### [Texto fornecido]
"Eles nos mataram como animais": A história não contada de um dos piores massacres do Sudão em Zamzam

"Eles nos mataram como animais": A história não contada de um dos piores massacres do Sudão em Zamzam

Sexta-feira, 11 de abril de 2025
Campo de Zamzam, Sudão

Com apenas 22 anos, a enfermeira Hanadi Dawood sabia muito bem como a pobreza pode matar. Ela conseguia dizer de relance se uma criança sobreviveria ao dia — uma habilidade aprendida em um lugar onde um bebê morre a cada duas horas.

Hanadi administrava um pequeno centro de saúde em Zamzam, um vasto campo de deslocados na região de Darfur, no Sudão, epicentro da pior crise humanitária do mundo.

Sua clínica já estava movimentada antes do café da manhã do dia 11 de abril. Mas estava prestes a piorar muito. Fora do campo, o notório grupo paramilitar Forças de Apoio Rápido (RSF) se reunia em três lados, preparando-se para um ataque.

Alguns pensaram que a RSF poderia hesitar. Mesmo para um grupo acusado de genocídio, Zamzam parecia um alvo muito fácil. Seus 500 mil habitantes — a maioria mulheres e crianças — estavam indefesos e já passando fome.

"Zamzam abriga uma das populações mais vulneráveis da Terra", disse um investigador de crimes de guerra da ONU, falando sob anonimato.

Ainda assim, pouco depois das 8h, artilharia pesada sacudiu o campo. Drones zumbiam no céu. O ataque havia começado.

9h30
Combatentes da RSF romperam as defesas do campo, atacando de várias direções.

Perto da entrada sul, cerca de 50 adolescentes estavam sentadas olhando para seus celulares. Testemunhas as viram sendo forçadas a entrar em caminhões da RSF e levadas embora. Nenhuma foi vista desde então.

Duzentos metros a leste, 30 caminhões da RSF invadiram o bairro de Ahmadai. Sessenta casas pertencentes ao grupo étnico Zaghawa foram incendiadas. Mulheres foram baleadas enquanto fugiam. Seis que ficaram para trás queimaram até a morte.

### [Material fornecido]
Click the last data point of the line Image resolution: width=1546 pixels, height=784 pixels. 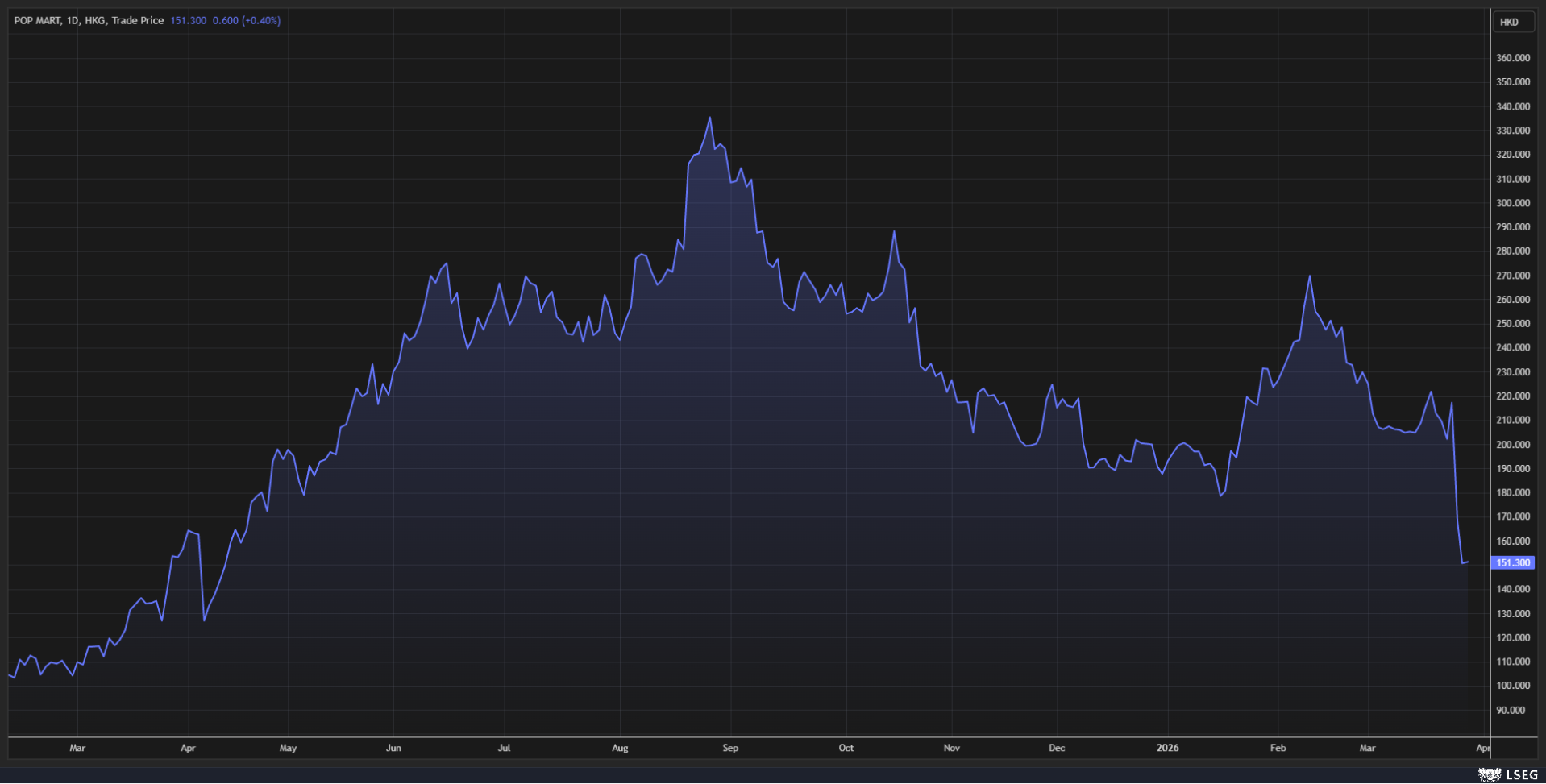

### [Requisitos do exercício]
1/ Segundo o texto sobre o massacre de Zamzam, quantas casas do grupo étnico Zaghawa foram incendiadas no bairro de Ahmadai?
2/ Dê continuidade ao texto sobre o massacre de Zamzam, começando logo após a última frase apresentada.

### [Respostas em ordem]
1/ Sessenta casas.

2/
Cinco minutos ao norte, Fatima Bakhit, de 25 anos, estava deitada ao lado do marido, dos dois filhos e do tio cego. Através de uma cerca, ela podia ver o pátio da última clínica em funcionamento de Zamzam, administrada pela Relief International.

11h00
Quatro caminhões da RSF arrombaram o portão da clínica. Bakhit assistiu enquanto os médicos corriam para buracos cavados para se abrigar. Cinco funcionários se espremeram em um, quatro em outro.

"Saiam, escravos!", gritou um combatente. Um médico ferido saiu e levou um tiro no estômago, caindo de volta para dentro. Mais dois tiros ecoaram. "Os outros foram ordenados a deitar de costas. Foram mortos", disse Hafiza*, outra testemunha.

Os ocupantes do segundo buraco foram alinhados e executados.

O marido de Bakhit foi morto a tiros. Em seguida, seu filho de cinco anos foi atingido nas costas. "Partes do corpo dele caíram em minhas mãos", ela disse.

Seu filho de três anos rastejou em sua direção, coberto com o sangue do irmão. Bakhit foi baleada na perna e na mão. "Ei! Eu disse para não atirar em mulheres e crianças!", gritou um oficial da RSF.

Ele se virou para Bakhit. "Seus homens são escravos. Levante-se!" Seu tio cego tropeçou e foi morto.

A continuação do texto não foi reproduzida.